The Gargoyle of Guilt

I’m stymied. I’ve been trying to write for days, but it all comes out as a rant, or a whine, or a whimper. I’ve been too angry and sad and wiped out to say anything that anyone would want to read. I don’t even want to read it.

I feel this compulsion to write about the special needs parenting experience, like it’s my responsibility or my calling or something, but the reality this week is that the special needs parenting experience is kicking my trash.

I don’t have anything lovely to say about it. I don’t have the energy to muse about the lessons I’m learning or the ways we are growing. In the rare moments when everyone is asleep, writing guilt creeps up my spine and sits heavily on my shoulders, hunched and hideous like a gargoyle. Write an article, it says to my annoyance. Better yet, a book. “Shut up,” I think.

I can only put in my earbuds and cradle my iPad as I climb into a figurative canoe of sorts, floating and drifting easily on the sea of Dish on Demand. Dutch tells me I don’t need to feel guilty for being in survival mode.

But I do anyway.

  6 comments for “The Gargoyle of Guilt

  1. Susan
    September 11, 2014 at 7:47 pm

    “Dutch tells me I don’t need to feel guilty for being in survival mode. But I do anyway.”

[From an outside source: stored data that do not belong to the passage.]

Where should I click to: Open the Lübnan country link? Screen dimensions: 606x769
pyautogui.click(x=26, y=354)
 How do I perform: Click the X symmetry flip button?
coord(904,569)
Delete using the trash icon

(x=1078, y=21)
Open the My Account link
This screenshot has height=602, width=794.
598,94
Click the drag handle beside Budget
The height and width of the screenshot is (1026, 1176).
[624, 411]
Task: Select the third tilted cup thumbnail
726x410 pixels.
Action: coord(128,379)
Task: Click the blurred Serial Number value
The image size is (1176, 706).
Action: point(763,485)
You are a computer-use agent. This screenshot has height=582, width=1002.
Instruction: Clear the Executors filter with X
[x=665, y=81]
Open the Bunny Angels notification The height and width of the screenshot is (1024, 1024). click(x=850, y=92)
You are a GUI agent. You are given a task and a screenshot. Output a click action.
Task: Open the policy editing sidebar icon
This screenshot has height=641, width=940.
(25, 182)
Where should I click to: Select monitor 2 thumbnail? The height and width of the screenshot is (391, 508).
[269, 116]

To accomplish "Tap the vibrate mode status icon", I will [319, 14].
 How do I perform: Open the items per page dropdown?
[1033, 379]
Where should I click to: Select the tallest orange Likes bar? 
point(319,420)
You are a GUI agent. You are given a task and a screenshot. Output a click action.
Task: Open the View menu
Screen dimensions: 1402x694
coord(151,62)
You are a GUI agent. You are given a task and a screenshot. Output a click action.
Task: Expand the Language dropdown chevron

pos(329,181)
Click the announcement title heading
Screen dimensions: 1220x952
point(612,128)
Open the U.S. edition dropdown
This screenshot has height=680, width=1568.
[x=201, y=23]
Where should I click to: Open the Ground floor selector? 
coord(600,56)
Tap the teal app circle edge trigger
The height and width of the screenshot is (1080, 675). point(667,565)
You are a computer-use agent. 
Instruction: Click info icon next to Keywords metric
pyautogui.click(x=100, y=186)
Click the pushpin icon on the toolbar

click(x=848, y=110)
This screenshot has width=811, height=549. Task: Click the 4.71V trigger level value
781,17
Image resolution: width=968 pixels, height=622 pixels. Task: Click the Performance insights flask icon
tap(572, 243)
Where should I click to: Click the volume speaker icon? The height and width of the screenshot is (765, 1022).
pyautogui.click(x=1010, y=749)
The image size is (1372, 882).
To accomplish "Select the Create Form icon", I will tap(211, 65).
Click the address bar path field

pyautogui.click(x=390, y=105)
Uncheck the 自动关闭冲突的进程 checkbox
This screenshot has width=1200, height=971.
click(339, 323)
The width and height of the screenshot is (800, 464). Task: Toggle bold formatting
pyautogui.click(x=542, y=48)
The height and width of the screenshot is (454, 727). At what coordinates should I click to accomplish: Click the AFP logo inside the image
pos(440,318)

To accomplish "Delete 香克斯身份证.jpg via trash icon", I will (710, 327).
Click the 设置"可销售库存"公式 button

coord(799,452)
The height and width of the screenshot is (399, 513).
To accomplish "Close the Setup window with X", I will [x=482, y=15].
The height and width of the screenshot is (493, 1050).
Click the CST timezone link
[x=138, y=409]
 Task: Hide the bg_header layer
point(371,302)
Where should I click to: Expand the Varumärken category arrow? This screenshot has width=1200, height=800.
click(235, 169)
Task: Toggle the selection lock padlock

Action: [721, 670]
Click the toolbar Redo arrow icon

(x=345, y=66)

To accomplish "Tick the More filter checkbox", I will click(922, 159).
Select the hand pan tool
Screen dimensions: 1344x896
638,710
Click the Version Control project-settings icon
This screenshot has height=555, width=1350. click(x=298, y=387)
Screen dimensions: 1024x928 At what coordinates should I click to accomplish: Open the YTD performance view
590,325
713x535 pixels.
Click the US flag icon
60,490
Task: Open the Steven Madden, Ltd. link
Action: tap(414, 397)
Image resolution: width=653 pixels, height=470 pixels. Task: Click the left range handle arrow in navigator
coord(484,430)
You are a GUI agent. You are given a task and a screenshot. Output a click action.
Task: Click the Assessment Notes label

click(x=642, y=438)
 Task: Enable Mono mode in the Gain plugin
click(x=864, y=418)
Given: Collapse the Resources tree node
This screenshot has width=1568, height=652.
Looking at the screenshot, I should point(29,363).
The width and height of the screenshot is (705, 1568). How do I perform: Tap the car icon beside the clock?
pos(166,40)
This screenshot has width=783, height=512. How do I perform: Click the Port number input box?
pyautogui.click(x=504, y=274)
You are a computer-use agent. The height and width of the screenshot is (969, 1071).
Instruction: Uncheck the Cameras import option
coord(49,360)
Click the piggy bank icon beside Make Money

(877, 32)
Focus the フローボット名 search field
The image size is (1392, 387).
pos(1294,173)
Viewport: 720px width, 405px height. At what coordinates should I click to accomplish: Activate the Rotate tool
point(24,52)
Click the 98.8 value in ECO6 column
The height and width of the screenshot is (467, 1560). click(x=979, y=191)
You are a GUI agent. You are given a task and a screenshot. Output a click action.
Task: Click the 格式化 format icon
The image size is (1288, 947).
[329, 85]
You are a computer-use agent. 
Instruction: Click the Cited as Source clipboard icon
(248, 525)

    Listen to your husband. Everyone has survival mode. How would we make it through those crazy times of life without survival mode?

    I love this quote from Simple Abundance.

    “The best you can do is all you can do, and the best you can do is enough.”

  2. Nevada
    September 11, 2014 at 8:35 pm

    You describe how I feel most of the time. I am simply surviving and going through the daily motions and routine of life. I think that is normal. My handyman has been my encouragement lately. He reminds me all the time that God wouldn’t trust his precious little angel with “just anyone.” Sometimes it takes an outsider or a different perspective to remind us of just how important the work we do really is. You inspire me even if it’s just for being honest about what it’s like to raise kiddos like these!

  3. LusherLaRue
    September 12, 2014 at 11:56 am

    My goodness, don’t feel guilty. I am single and have no kids and I hit survival mode at least once a month. I don’t know how mothers of special needs children do it. You are an inspiration to me. I know that if you can make it through each day (even if by the skin of your teeth), then so can I. Thank you for your honesty. Your writing has given me a new insight and appreciation for these special children and the daily struggles of the parents who are raising them.

  4. Jen
    September 14, 2014 at 2:01 pm

    Saying what needs to be said is enough. Always. There are no rules here. You made this space. And this is what it needs to be this week. Nothing more. The end.

  5. Natalie
    September 15, 2014 at 12:55 am

    Survival is what it takes to keep going sometimes. As a special-needs mother, I also need to collapse at the end of the day and regroup for the next one. Hang in there. You’re not alone. Also, never feel guilty. Guilt should not be part of our world.

  6. Kristie Wilkins
    September 17, 2014 at 10:23 am

    Can I just tell you how much I love and appreciate you? Finding your blog was like greeting an old friend and kindred spirit. Parenting special needs children is HARD and sometimes just plain overwhelming and sometimes downright UGLY. I love your sense of humor and the fact that you are real. Both my husband and I love to read your blog and chuckle at your venting because we can relate on so many levels. I have you to thank for pulling me out of survival mode many times with your humor and I wish I could return the favor for you. You are a fantastic mother and a delightful person Megan. Please don’t doubt that!